Coincidentally tying into yesterday’s post on Science Debate 2008, the new series of Horizon was kicked off last night by speaking to “leading scientists” about the scientific knowledge a President requires. What did they have to say for themselves?

Initially, not much. It seems they had all been bundled into a darkened room only to have spotlights shined into their blinking, deer-in-the-headlight eyes. I’m not entirely sure why the BBC chose to shoot their guests in this manner – its a toss up between wanting to appear “edgy”, and just being too cheap to build a set.

A few uncomfortable introductions: Richard Dawkins, James Watson (one of the discoverers of DNA), and others. Cut to the scientists scribbling random equations on blackboards. Oh good. Right, a bit of history: Kennedy was a good friend to scientists, who in turn helped out America by sending men to to the moon. Everyone else since then has been rubbish. Especially George Bush.

More meaningless equations, this time floating in the sky between buildings. What do they mean? It doesn’t matter, it’s SCIENCE! Really, does the BBC thing we have such short attention spans these days that if we don’t see something shiny every few seconds we’ll lapse into a coma of boredom?

Six minutes in, and it’s time for the programme to start. Apparently a President must understand e = mc2 in order to be able to push the nuke button. Funny, I thought it just took a finger – a thumb even, in an emergency. Oh no, turns out that the President is “shadowed by a uniformed officer”, holding a case full of launch codes.

Sorry, where were we? Right, science, but not too much science. Richard Garwin, designer of the first hydrogen bomb, shows us how how much enriched uranium is needed to start a nuclear reaction in a power station (yes, we’re on power stations now, do keep up), then mutters under his breath for a few seconds whilst working out how long the reaction would take – one millionth of a second. Beaming, he says “and you can calculate all that yourself!”

No! Not calculation! The science has gone too far! A horror-movie style musical stab plays as we cut quickly over the evil, evil numbers on the blackboard. The monster of mathematics has reared its ugly head, and we must move on sharpish before it devours us all.

There’s some nonsense about detecting Iran’s nuclear progress, with former CIA agent Robert Baer telling us that ninjas and James Bond will not be coming in and shutting them down. That’s not the way that world works. Yes, ninjas and James Bond were the actual words he used.

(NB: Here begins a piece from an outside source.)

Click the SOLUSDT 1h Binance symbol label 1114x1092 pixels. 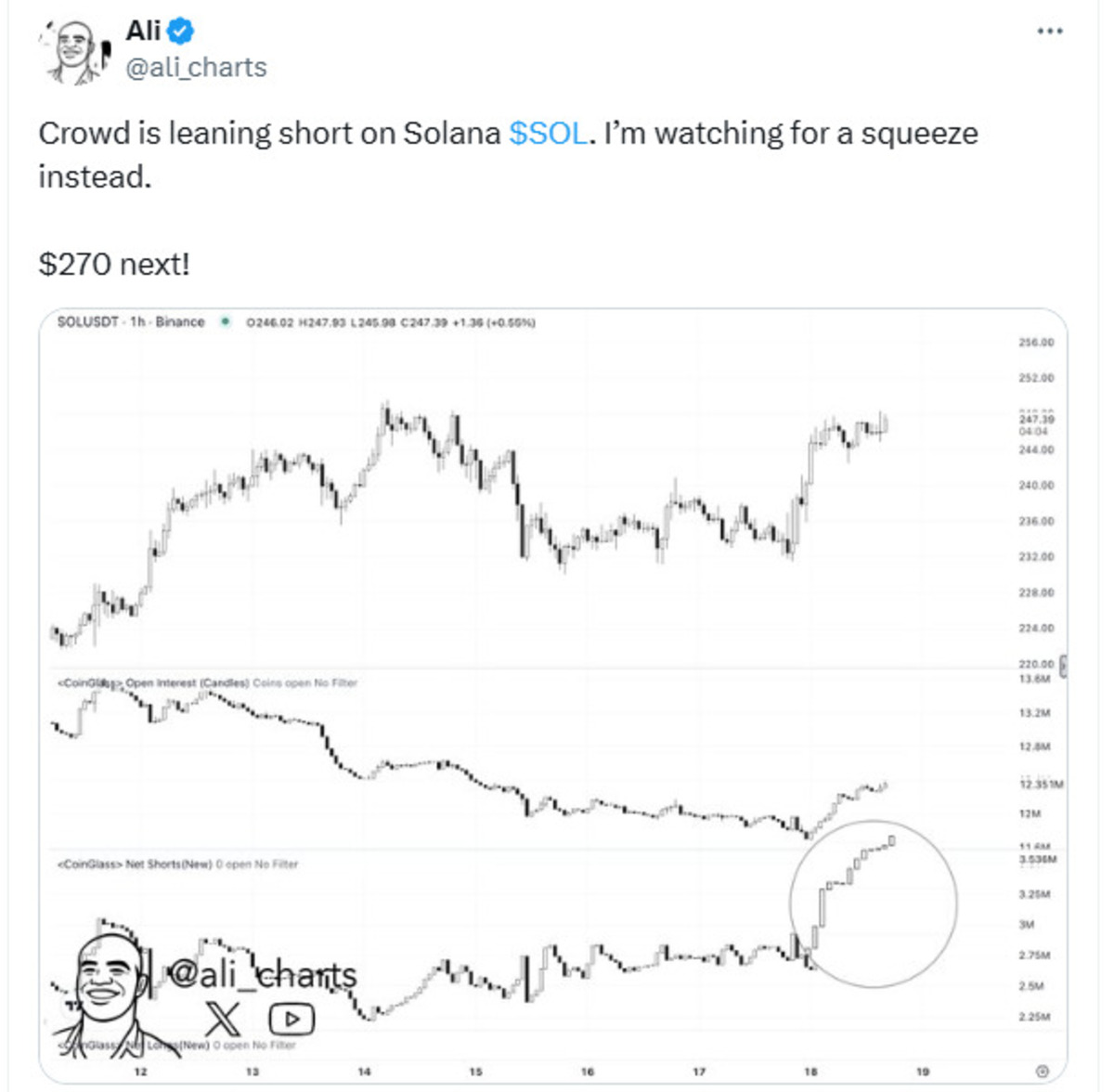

Oh right, science. Well, a President must also know about stem cell research. Sir Paul Nurse guides us through his laboratory full of duplicated equipment: thanks to the ban on federally funded research, one set of machines can be used for stem cell research, and the other (privately funded) can’t. The are even hooked up to separate electrical meters, so no American tax dollars go to those filthy anti-life scum. What does a President need to know? Some people don’t like stem cells, it seems. They even have signs saying so. Better watch out for them.

Physics, biology – isn’t there something else on our list we need to tick off? Ah: chemistry. We’re reminded of that “dreaded of science class icons, the periodic table” – apparantly “little could appear less interesting.” Really? Someone better tell the Periodic Table of Videos to shove off, because Horizon is back on the case.

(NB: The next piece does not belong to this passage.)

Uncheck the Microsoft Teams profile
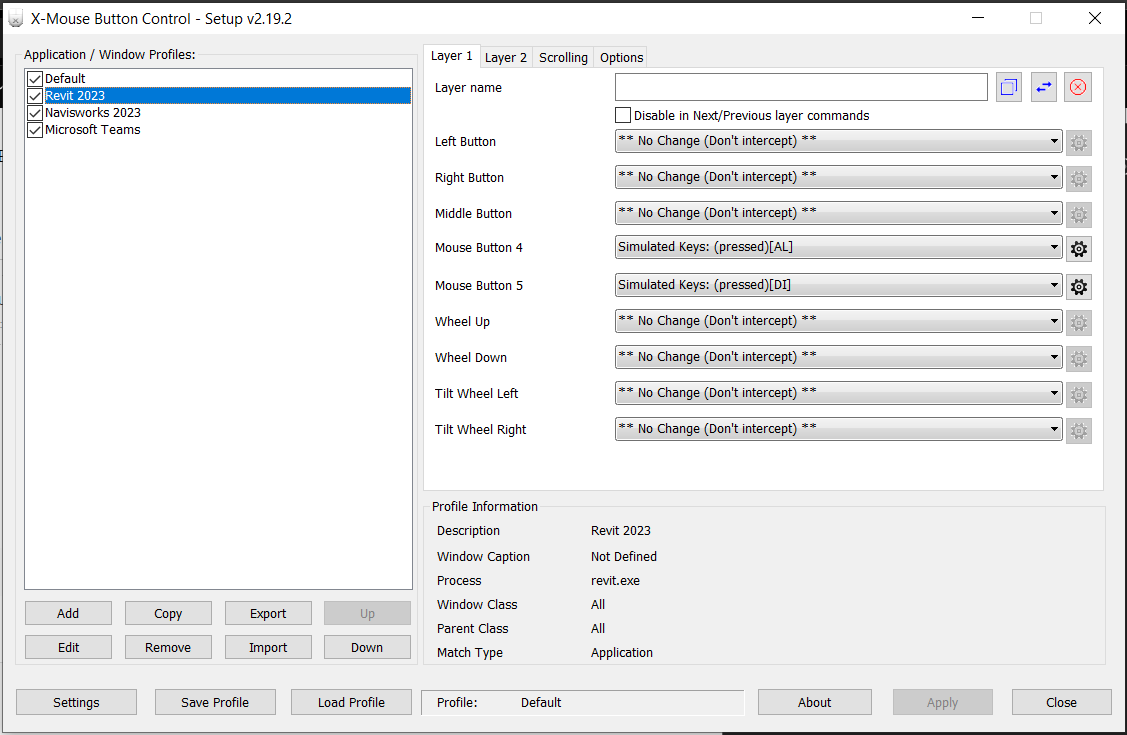Screen dimensions: 1127x735 point(34,129)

Chemistry is all to do with photosynthesis. That’s what a President needs to know. Sorry, sorry, did I say photosynthesis? Silly old me, I meant climate change. Oh, but now we’re back to nuclear power. I guess we didn’t cover that in enough detail earlier.

At the end of the program, what does a President really need to know about science? The answer, it seems, is to choose a science advisor. Good to know. If you like, you can watch The President’s Guide to Science online with BBC iPlayer until next Tuesday, but frankly, I wouldn’t bother.